Hepatitis C Virus
2. Replication Scheme
The primary host cell is the hepatocyte but replication has also been described for peripheral blood mononuclear cells (PBMCs) as well as several B and T cell lines. Upon binding of HCV to the host cell the viral RNA is released from the nucleocapsid into the cytoplasm presumably in a pH-dependent manner. Directed by the IRES in the 5' NTR, the viral RNA genome is translated and the resulting polyprotein is proteolytically cleaved into individual proteins. Most, if not all, of these proteins form a higher-order multi-protein complex tightly associated with intracellular membranes that are rearranged to form double-membrane vesicles (DMVs). Within these DMVs the positive strand RNA genome is copied into a negative strand RNA intermediate that in turn serves as a template for synthesis of excess amounts of positive strand progeny. These positive strands may be used either for synthesis of new negative strands, for protein synthesis or for encapsidation into virus particles.
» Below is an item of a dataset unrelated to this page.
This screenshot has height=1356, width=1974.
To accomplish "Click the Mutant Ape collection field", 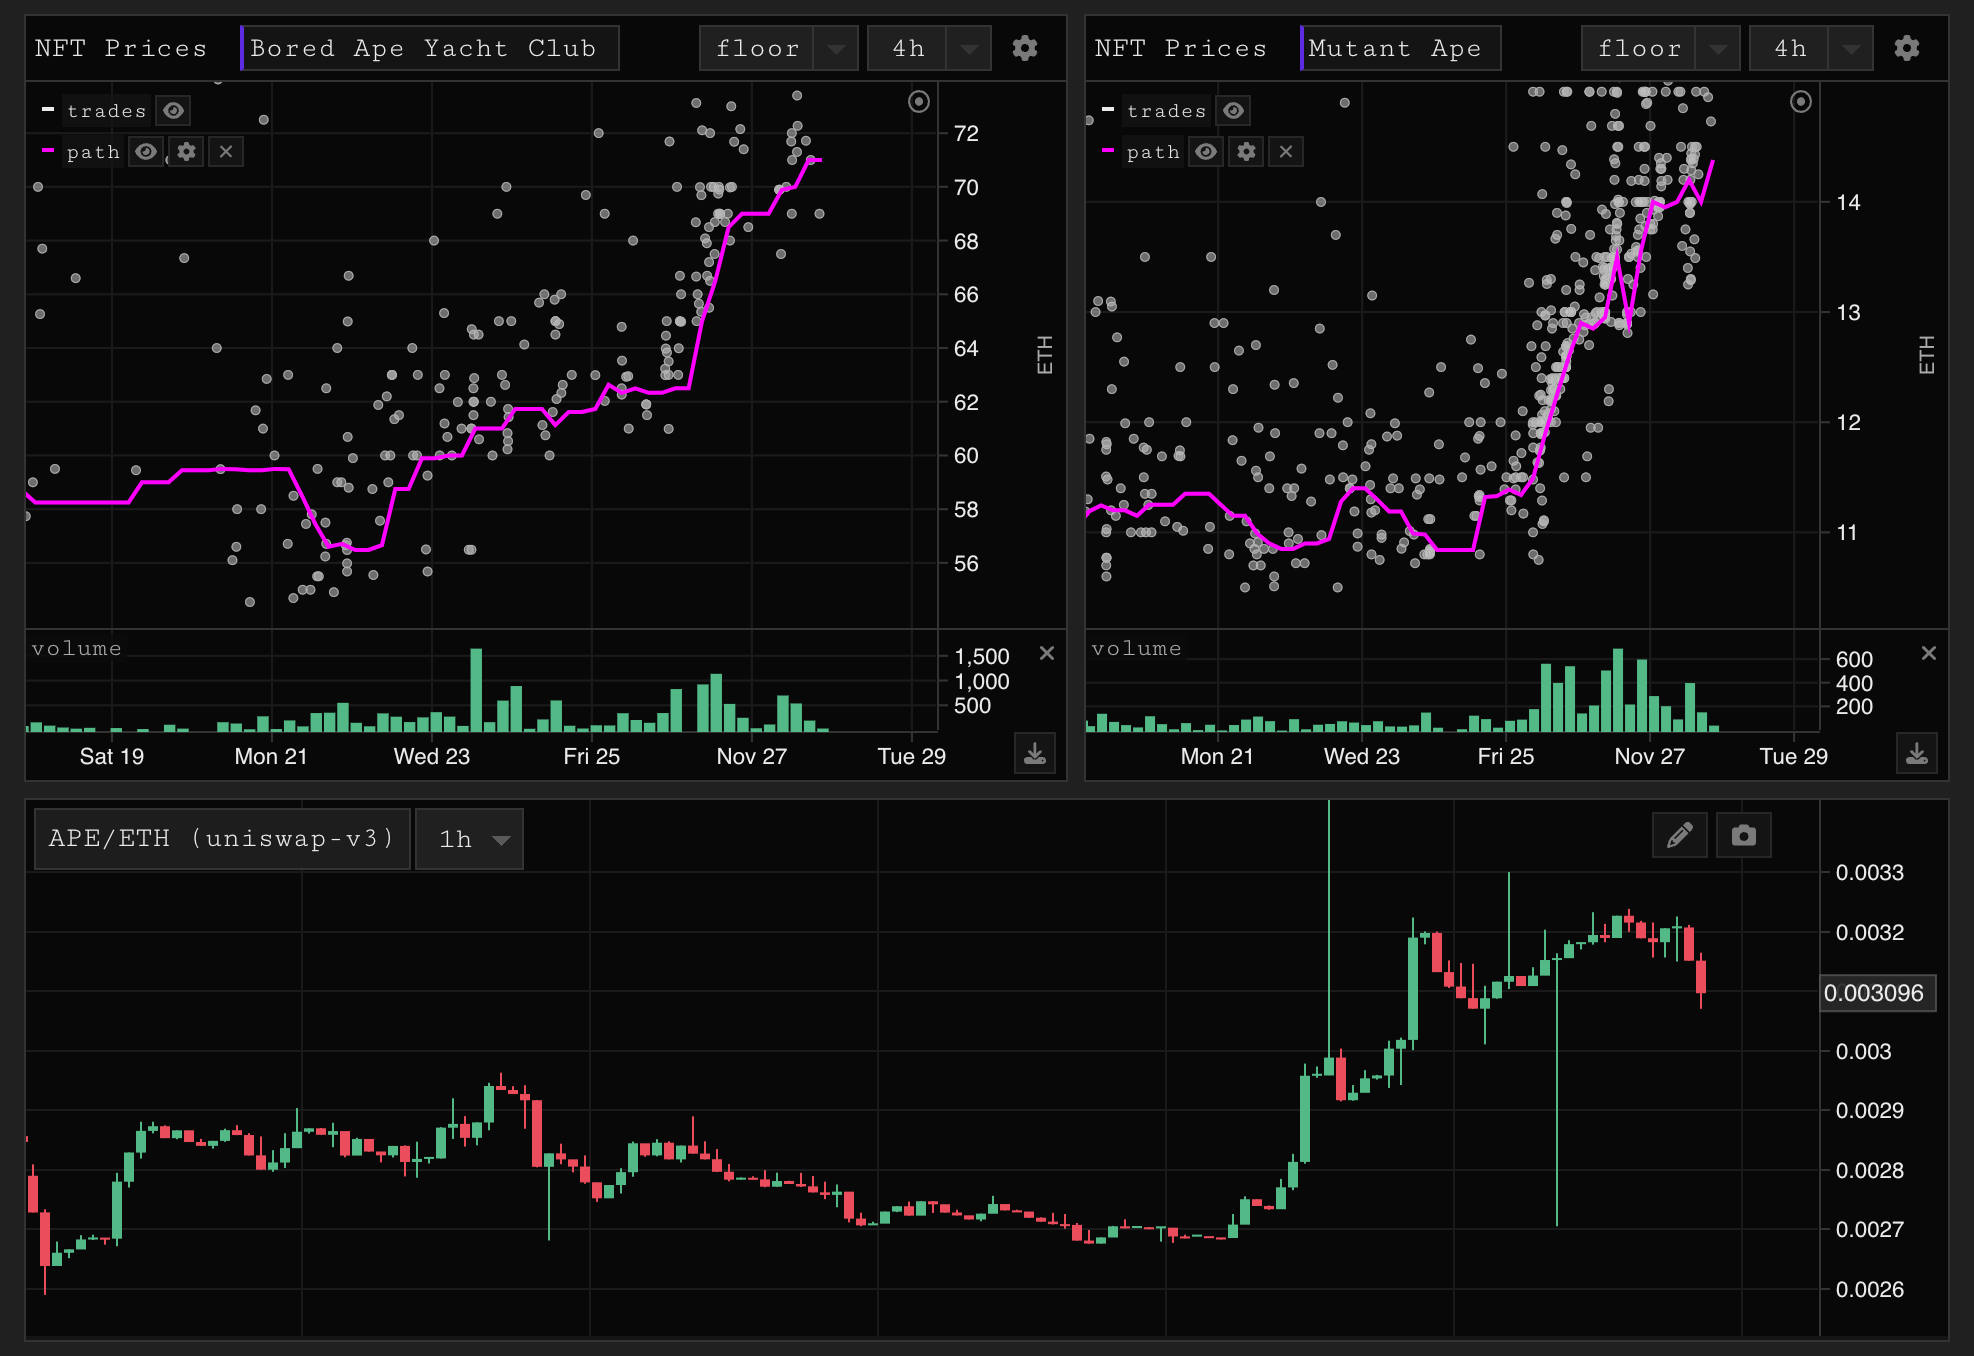I will click(x=1400, y=49).
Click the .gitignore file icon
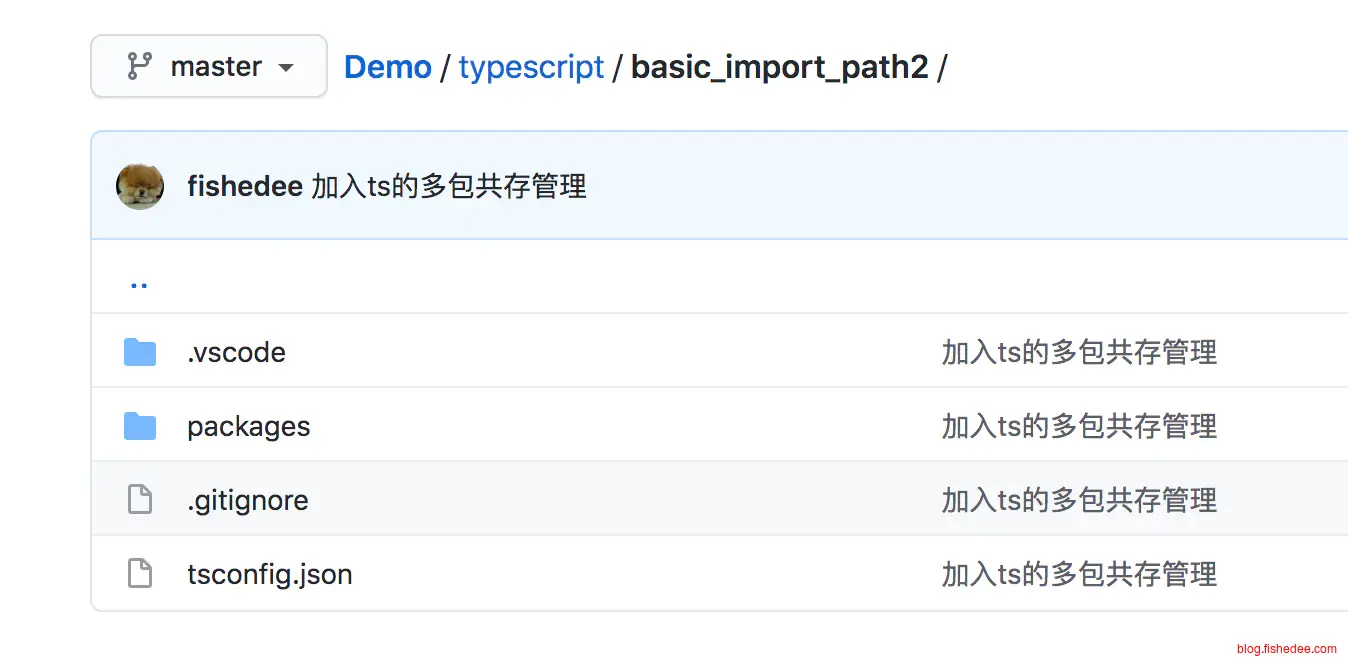This screenshot has height=666, width=1348. pyautogui.click(x=140, y=499)

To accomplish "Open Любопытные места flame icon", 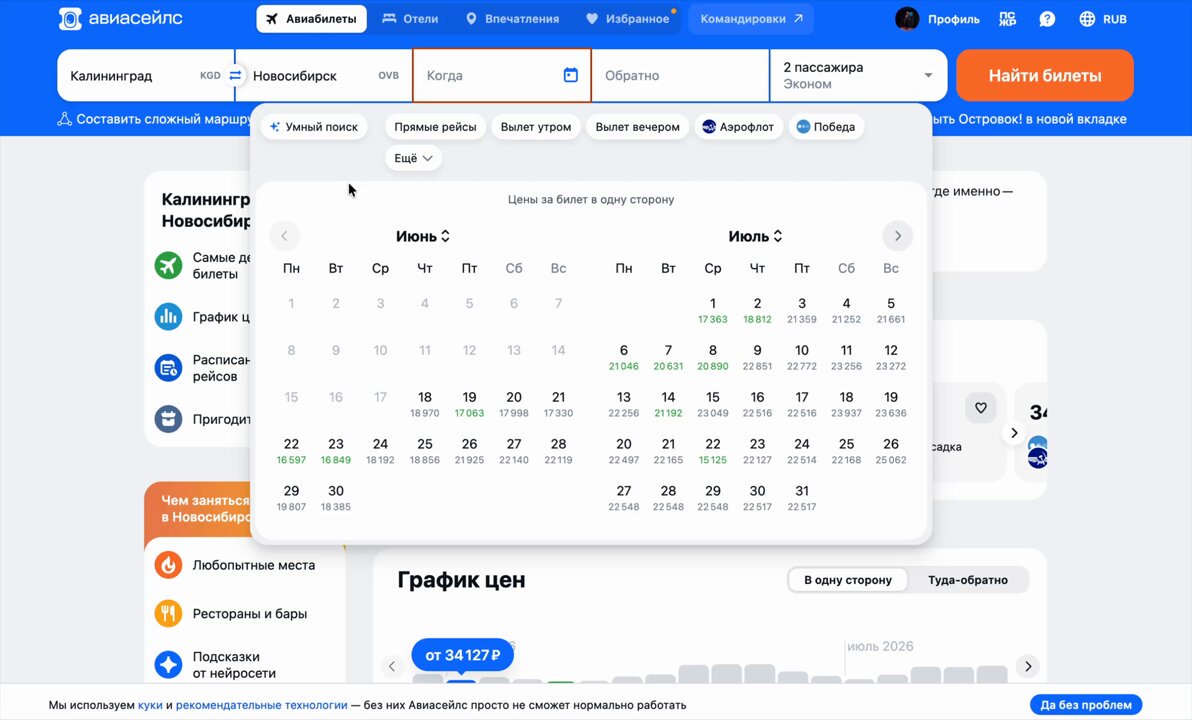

The fact that the E-proteins are not transported beyond the cis-Golgi suggests that viral nucleocapsids acquire their envelope by budding into the lumen of intracellular membrane compartments. In this case the virus may be exported via the constitutive secretory pathway.
Virus particles bind to the host cell via SRBI and CD81, followed by engagement with the tight junction proteins Claudin-1 and Occludin. Bound particles are internalized by receptor-mediated endocytosis. After the viral genome is liberated from the nucleocapsid (uncoating) and translated at the rough ER, NS4B and NS5A (in conjunction with other viral and cellular factors) induce the formation of DMVs accumulating in the cytoplasm and forming a structure originally called the membranous web. These membranes are supposed to serve as scaffolds for the viral replication complex. After genome amplification and structural protein production, progeny virions are assembled. The site of virus particle formation has not yet been clearly identified. It takes place most likely at intracellular membranes derived from the ER or the Golgi compartment and tightly associated with lipid droplets. Newly produced virus particles may leave the host cell by the secretory pathway.